● Work to complete
1. Answer these questions about the food and memory post:
(a) Who wrote The Secret Ingredient?
(b) Who edited Secret Ingredients, The New Yorker Book of Food and Drink?
(c) What does the writer say launching on a read like this feels like?
2. Please carry on the food and memory post from its last sentence.

● Reading passage

SILENCE HAS A NAME - Poetry Chapbook and CD, with Music by Mark Hanley

Saturday, January 9, 2010

Food and Memory at The New Yorker

Jan. 10, 2010

Between watching Bourdain and reading about recipes, I've learned the best food is often found in the most surprising places -- not necessarily a restaurant, but a warm, intimate hearth, where people comfortably gather to drink, eat and laugh. So too, the best recipes are not necessarily found in the hands of the pros, but of ordinary people -- Aunt June's legumes, Uncle Frost's turkey, neighbor Betsy's apple pie. Cookbooks comprised of such recipes may rank among the best. M.F.K. Fisher writes about this in her wonderful, The Secret Ingredient.

Having a penchant these days for books that surpass 500 pages, I'm now into Secret Ingredients, The New Yorker Book of Food and Drink, edited by David Remnick. Let me tell you, launching on a read like this feels a bit like hiking up the Himalayas -- You really want to get to the finish, but can't imagine how you are going to get there!

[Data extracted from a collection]
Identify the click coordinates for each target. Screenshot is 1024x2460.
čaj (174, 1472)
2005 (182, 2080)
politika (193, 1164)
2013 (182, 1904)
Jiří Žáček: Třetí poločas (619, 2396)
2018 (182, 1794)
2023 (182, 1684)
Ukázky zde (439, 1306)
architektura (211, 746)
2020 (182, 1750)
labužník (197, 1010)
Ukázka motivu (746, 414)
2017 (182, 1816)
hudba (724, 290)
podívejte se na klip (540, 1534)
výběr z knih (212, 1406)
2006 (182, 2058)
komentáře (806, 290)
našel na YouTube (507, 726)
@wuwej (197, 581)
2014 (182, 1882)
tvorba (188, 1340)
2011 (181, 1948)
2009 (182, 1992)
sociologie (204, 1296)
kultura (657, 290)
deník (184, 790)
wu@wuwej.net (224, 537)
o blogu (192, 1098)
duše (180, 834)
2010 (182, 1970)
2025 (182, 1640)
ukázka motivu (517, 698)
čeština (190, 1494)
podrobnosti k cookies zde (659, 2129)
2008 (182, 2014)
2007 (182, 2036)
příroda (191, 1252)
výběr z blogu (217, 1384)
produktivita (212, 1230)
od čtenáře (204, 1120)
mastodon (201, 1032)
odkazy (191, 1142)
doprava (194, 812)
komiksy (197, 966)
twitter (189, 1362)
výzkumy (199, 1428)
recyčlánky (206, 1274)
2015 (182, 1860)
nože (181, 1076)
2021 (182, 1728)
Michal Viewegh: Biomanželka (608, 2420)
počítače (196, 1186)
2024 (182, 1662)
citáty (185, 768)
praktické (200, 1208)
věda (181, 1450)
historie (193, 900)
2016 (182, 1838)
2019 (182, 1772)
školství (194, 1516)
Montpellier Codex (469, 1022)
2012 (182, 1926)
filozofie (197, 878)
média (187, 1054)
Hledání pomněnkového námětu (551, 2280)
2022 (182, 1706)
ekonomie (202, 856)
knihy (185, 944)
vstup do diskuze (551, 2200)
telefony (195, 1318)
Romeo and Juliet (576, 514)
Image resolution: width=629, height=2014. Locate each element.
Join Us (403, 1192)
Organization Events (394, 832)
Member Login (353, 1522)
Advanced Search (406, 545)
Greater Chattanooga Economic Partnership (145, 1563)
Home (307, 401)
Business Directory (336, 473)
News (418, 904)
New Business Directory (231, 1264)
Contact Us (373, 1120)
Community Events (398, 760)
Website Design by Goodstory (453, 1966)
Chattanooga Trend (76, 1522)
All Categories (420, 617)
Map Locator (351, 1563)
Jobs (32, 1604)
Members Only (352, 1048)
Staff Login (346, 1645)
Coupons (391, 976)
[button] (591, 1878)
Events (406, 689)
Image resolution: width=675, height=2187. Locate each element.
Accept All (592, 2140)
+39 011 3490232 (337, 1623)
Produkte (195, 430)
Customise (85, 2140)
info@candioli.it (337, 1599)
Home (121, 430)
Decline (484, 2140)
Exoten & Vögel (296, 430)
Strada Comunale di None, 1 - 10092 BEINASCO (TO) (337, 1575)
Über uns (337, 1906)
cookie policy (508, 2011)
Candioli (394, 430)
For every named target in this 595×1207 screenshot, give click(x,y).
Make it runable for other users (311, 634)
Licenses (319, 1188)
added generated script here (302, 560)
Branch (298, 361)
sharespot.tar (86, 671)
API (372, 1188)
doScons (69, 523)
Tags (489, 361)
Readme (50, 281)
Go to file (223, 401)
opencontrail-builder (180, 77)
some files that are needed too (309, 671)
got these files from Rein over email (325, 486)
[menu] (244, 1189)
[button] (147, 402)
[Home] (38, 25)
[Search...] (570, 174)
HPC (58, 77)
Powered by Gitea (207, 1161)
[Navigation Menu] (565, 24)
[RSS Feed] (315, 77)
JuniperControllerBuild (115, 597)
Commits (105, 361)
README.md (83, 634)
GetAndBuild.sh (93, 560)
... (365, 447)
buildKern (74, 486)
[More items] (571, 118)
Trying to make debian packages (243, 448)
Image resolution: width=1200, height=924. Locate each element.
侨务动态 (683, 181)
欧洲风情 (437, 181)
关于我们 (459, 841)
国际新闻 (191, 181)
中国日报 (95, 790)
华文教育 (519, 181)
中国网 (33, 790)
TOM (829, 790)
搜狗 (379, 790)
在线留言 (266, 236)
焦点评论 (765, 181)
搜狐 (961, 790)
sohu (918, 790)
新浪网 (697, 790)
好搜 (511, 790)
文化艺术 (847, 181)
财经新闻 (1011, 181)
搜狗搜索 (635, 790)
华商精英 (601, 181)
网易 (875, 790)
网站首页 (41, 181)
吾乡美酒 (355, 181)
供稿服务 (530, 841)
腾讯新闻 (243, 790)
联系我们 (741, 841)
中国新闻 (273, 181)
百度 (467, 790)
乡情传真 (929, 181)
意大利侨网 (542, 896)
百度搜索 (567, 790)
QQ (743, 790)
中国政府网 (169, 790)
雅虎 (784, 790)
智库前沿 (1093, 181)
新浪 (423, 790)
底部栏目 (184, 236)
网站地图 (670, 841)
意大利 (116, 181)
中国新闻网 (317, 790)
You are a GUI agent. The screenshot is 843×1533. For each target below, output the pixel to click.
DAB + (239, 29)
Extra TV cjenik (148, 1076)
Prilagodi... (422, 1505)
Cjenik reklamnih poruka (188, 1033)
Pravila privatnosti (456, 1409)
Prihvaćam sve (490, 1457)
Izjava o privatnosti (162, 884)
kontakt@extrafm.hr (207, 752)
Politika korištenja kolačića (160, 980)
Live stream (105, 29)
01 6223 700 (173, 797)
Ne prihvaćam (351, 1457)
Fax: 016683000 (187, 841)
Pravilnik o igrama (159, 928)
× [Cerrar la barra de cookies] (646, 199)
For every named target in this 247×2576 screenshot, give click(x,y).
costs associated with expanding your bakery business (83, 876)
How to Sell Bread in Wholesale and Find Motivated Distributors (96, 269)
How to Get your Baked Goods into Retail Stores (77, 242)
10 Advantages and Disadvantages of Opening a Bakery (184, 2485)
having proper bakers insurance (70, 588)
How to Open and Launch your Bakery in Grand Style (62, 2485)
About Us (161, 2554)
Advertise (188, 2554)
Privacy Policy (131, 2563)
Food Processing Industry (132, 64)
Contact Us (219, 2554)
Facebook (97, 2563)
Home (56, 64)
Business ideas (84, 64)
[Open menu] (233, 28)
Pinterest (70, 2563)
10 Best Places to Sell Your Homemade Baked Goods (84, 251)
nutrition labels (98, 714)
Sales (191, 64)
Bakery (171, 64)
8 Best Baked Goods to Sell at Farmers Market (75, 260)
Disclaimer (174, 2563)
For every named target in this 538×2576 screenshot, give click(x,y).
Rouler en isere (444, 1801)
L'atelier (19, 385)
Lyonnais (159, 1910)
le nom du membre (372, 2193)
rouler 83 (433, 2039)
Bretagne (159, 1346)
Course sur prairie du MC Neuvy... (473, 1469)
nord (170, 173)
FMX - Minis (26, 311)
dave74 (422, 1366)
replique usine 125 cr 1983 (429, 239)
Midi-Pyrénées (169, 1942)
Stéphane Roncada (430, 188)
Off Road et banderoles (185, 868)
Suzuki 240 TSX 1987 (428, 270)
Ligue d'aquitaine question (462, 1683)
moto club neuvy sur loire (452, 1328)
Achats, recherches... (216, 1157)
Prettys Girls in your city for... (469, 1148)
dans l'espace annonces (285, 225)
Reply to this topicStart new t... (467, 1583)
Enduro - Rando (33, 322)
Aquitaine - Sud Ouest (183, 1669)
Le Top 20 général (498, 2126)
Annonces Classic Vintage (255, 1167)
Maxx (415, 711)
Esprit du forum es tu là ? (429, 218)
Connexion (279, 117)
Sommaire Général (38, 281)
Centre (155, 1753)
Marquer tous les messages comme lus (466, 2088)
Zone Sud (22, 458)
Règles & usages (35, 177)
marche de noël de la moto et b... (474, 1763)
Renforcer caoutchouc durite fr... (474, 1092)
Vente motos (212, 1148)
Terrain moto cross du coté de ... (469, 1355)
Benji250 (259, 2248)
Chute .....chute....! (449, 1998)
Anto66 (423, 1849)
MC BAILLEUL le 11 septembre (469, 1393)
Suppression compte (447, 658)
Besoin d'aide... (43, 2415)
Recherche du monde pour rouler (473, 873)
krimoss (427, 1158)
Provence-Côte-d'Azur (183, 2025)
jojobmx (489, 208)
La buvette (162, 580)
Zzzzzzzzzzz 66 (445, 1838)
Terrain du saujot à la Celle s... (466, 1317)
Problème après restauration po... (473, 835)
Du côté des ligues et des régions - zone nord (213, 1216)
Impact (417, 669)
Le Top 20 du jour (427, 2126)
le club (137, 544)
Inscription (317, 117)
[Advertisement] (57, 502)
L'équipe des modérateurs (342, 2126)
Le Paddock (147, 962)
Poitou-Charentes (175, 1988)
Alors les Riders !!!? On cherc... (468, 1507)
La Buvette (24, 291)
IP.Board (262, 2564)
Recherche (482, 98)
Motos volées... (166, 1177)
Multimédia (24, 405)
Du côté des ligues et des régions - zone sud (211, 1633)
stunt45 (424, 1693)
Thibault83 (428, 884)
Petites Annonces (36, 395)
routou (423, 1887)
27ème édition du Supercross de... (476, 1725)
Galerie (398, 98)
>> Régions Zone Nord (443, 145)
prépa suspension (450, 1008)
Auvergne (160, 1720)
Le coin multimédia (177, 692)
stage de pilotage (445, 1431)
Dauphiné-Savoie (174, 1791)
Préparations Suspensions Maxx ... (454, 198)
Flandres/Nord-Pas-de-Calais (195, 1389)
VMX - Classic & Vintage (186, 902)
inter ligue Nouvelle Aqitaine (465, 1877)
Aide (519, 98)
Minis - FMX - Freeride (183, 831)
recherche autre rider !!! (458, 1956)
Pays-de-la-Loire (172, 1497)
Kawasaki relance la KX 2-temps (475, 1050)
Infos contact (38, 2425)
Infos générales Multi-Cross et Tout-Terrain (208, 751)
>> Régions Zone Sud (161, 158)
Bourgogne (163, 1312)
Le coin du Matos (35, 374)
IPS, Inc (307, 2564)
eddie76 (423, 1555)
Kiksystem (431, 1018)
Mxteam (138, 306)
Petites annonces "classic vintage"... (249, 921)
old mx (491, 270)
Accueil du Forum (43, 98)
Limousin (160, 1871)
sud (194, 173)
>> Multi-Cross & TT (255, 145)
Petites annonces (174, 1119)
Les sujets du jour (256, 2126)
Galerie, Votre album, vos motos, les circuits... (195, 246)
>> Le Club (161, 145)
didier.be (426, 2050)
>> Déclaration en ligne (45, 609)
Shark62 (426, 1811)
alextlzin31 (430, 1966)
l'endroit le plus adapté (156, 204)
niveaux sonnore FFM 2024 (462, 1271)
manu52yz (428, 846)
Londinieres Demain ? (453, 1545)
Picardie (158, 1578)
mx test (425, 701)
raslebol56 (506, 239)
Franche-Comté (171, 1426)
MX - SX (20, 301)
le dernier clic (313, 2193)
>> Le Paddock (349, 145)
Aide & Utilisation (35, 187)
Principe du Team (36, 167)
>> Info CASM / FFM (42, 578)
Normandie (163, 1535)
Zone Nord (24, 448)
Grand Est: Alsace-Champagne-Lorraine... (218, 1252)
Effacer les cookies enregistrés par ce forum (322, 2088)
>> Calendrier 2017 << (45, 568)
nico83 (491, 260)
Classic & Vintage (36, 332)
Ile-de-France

● Answer list
1.
(a) M.F.K. Fisher
(b) David Remnick
(c) Hiking up the Himalayas

2.
I like Remnick for a couple of very good reasons, aside from the fact that he is the current editor of The New Yorker. He had the good grace to apologize for the way his magazine went along with other media, initially failing to challenge the Bush II regime for its decision to invade Iraq. Remnick was eloquent and humble, addressing a full house on this subject at Fairleigh Dickinson University a few years ago, when I met him.

Remnick is also just a B.A., like I am. He got his at Princeton. I got mine at Wesleyan (the one in Middletown). I am fully prepared to list him as a model, if, during any of my work searches for the position of magazine editor, someone challenges my level of education -- "If it's good enough for David, it's good enough for me," I will tell them.

He's also the only writer I've ever asked for an autograph. I'm not quite sure why, as I don't do that sort of thing. I guess I was just overwhelmed with a sense of awe and respect for the man at the time.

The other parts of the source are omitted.